Compared to the “grand national unity” reunification visions for Korea from the July 4 South-North Joint Statement (the 1972 Communique), the 1991 Basic Agreement set out to delve deeper into the scopes and principles outlined in the Communique. This included more specific guidelines for increased economic integration including more open collaboration in natural resource development, commodity transactions, and joint venture projects. Furthermore, the Agreement outlined recommendations for infrastructural development, such as linking disconnected railways and highways, and opening new routes by air and sea; crucial whole-of-society establishments to encourage socio-economic integration and long-term cooperation.
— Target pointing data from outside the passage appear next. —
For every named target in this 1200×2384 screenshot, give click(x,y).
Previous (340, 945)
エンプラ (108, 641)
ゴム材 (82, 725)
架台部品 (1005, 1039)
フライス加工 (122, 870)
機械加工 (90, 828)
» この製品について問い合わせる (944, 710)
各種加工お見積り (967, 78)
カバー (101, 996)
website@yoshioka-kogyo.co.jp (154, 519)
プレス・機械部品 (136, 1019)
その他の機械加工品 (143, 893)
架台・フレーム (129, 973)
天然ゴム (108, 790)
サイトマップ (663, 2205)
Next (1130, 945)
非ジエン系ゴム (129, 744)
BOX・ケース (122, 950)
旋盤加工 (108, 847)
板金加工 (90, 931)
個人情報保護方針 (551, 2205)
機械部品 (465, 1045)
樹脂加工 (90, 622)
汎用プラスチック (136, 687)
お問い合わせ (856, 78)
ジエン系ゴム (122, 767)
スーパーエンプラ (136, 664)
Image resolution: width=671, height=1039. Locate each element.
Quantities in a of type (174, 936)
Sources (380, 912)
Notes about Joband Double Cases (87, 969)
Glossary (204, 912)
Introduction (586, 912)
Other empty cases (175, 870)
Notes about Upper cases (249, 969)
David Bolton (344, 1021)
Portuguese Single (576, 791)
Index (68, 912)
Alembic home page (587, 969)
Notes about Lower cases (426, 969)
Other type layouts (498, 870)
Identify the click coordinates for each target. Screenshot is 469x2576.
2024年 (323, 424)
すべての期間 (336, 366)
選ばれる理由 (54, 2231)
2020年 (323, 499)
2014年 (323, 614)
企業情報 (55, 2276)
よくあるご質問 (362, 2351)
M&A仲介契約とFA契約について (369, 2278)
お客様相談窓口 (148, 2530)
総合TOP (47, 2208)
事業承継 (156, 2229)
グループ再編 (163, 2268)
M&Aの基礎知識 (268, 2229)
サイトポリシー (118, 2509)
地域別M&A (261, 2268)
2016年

Furthermore, the Agreement helped to encourage dialogue on future economic interests between the two countries such as natural resource development, linking railways, and highways, including prospects of joint venture projects in the future (pg 127→ citation). Following the signing of this Agreement, economic relations between the two regimes appeared to improve. From $22 million in 1989, the first year of direct trade, to $190 million in 1991 and $213 million in 1992, economic trade between the two regimes saw a steady upward trajectory.

Despite attempts made in the last three decades following the Basic Agreement, the efforts between the two states seem to be in reversal. In a speech delivered by North Korean leader Kim Jong-Un in Pyongyang in September 2024, he expressed North Korea's aims to revoke the 1991 Basic Agreement setting back any intentions of non-aggression and economic cooperation that were developing between both countries.